Alfonso Martínez Domínguez (January 7, 1922 – November 6, 2002) was a Mexican governor of Nuevo León from 1979 to 1985.

Personal life
Son of physician Alfonso Martinez de la Garza and Margarita Rafaela Dominguez Samaniego; grandson of Alfonso Martinez de la Garza and Maria de la Garza. He did his elementary studies in Monterrey, his secondary studies in Mexico city, and he received a bachelor's degree from Franco-Mexican College in Mexico City.

Career
He began governmental career as a clerk (5th category) in Department of the Federal District in 1937; chief editor, He was a Federal Deputy from Federal District 4 from 1946 to 1949. He was a member of the Committee for the Department of the Federal District, 2nd Balloting Committee, Public Works Committee, and the Securities Committee. He was a federal deputy from Federal District 17 from 1952 to 1955 and a member of the Legislative Studies Committee and Tourism Committee. He was a federal deputy from the State of Nuevo León from 1964 to 1967.

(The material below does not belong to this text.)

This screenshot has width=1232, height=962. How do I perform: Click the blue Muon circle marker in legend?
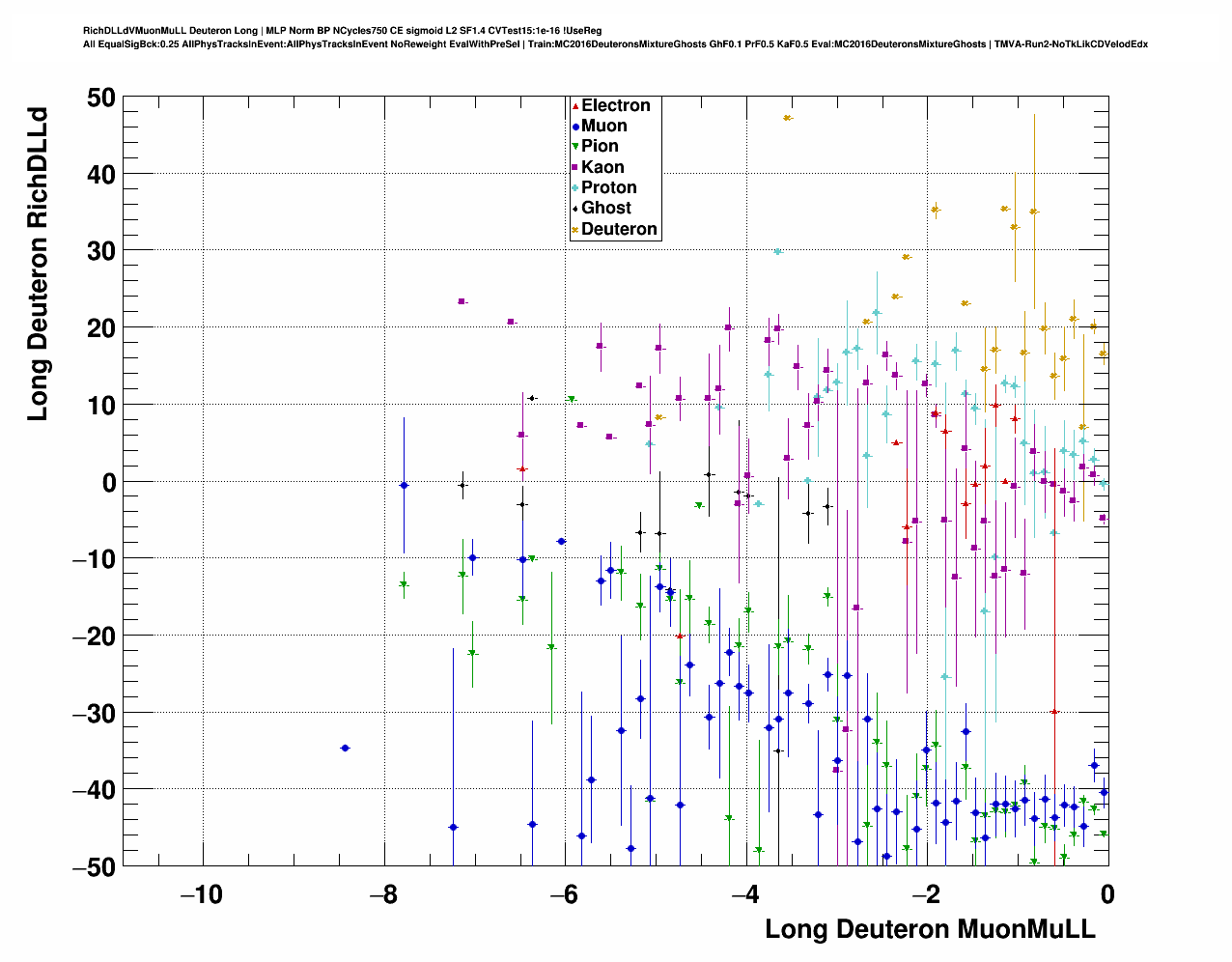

He represented District 4, serving as president of the Chamber of Deputies in December 1964. He was President of Gran Commission, member of 1st Committee on Government, Constitutional Affairs Committee; Senator from the state of Nuevo León, 1988–1991; Secretary of organization regional PRI Committee of the Federal District, 1955; secretary of popular action, CEN of PRI, 1946; president of CEN of PRI, 1968–1970; Secretary-General of CNOP of PRI, 1962–1965; Department of Republican Relations, Department of the Federal District, 1970–1971; director general of Airport and Auxiliary services, Secretariat of Communications and Transportation, 1987–1988; Secretary-general Union of Workers of the Department of the Federal District 1942–1943; and author of two books on history.

Resigned from the Federal District after the 1971 student riots in Mexico City; most observers see the resignation as a result of power struggles within the ruling circle rather than just the result of the riots.

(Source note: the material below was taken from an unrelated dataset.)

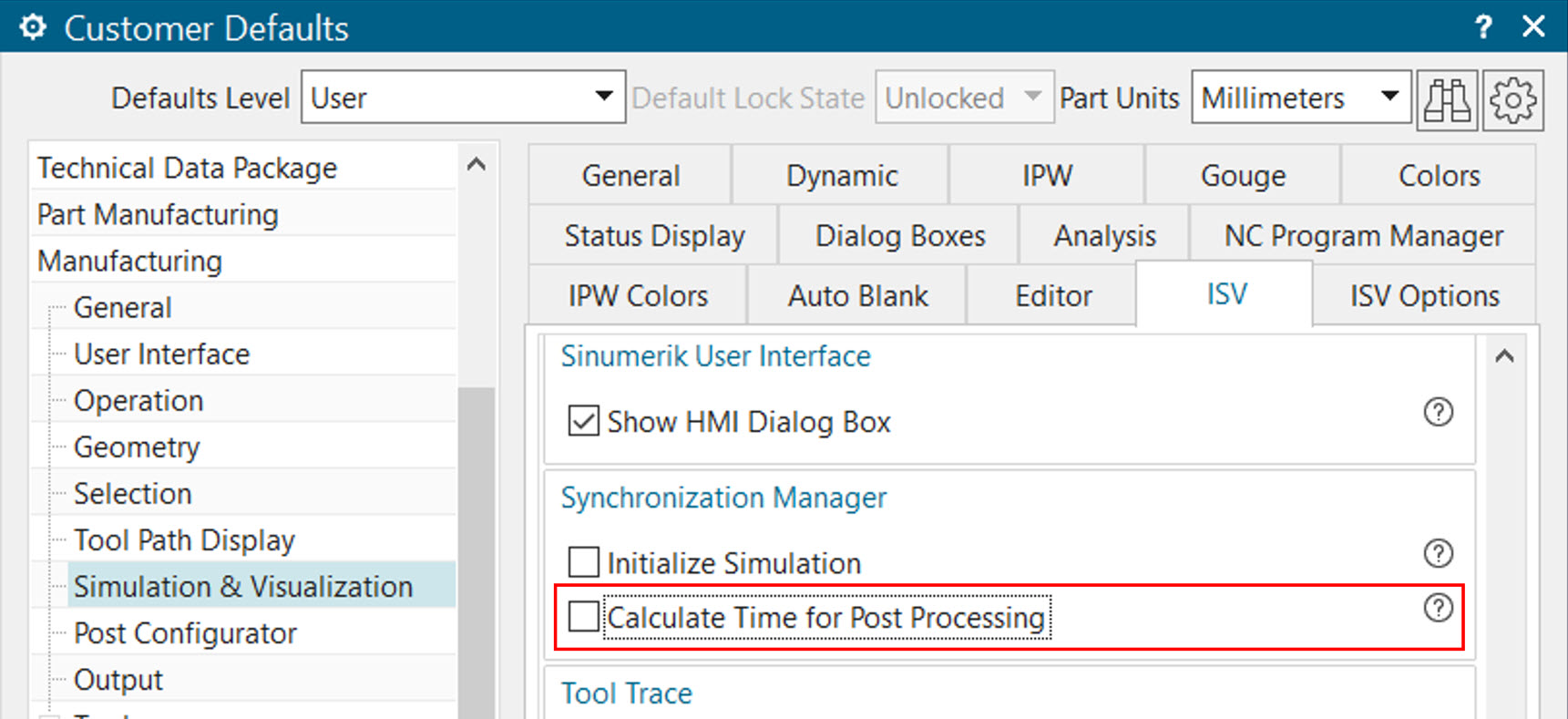Enable the Calculate Time for Post Processing checkbox
Image resolution: width=1568 pixels, height=719 pixels.
click(x=582, y=617)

Dominguez represented a traditional type of Mexican politician that has almost become extinct. He came from a very poor background and had virtually no education. He received three honorary degrees. He worked his way up through the party hierarchy. Dominguez became the president of the PRI in the 1960s. Known and remembered for his tenacity, focus, passion for his country, Diaz had a reputation of a ruthless politician.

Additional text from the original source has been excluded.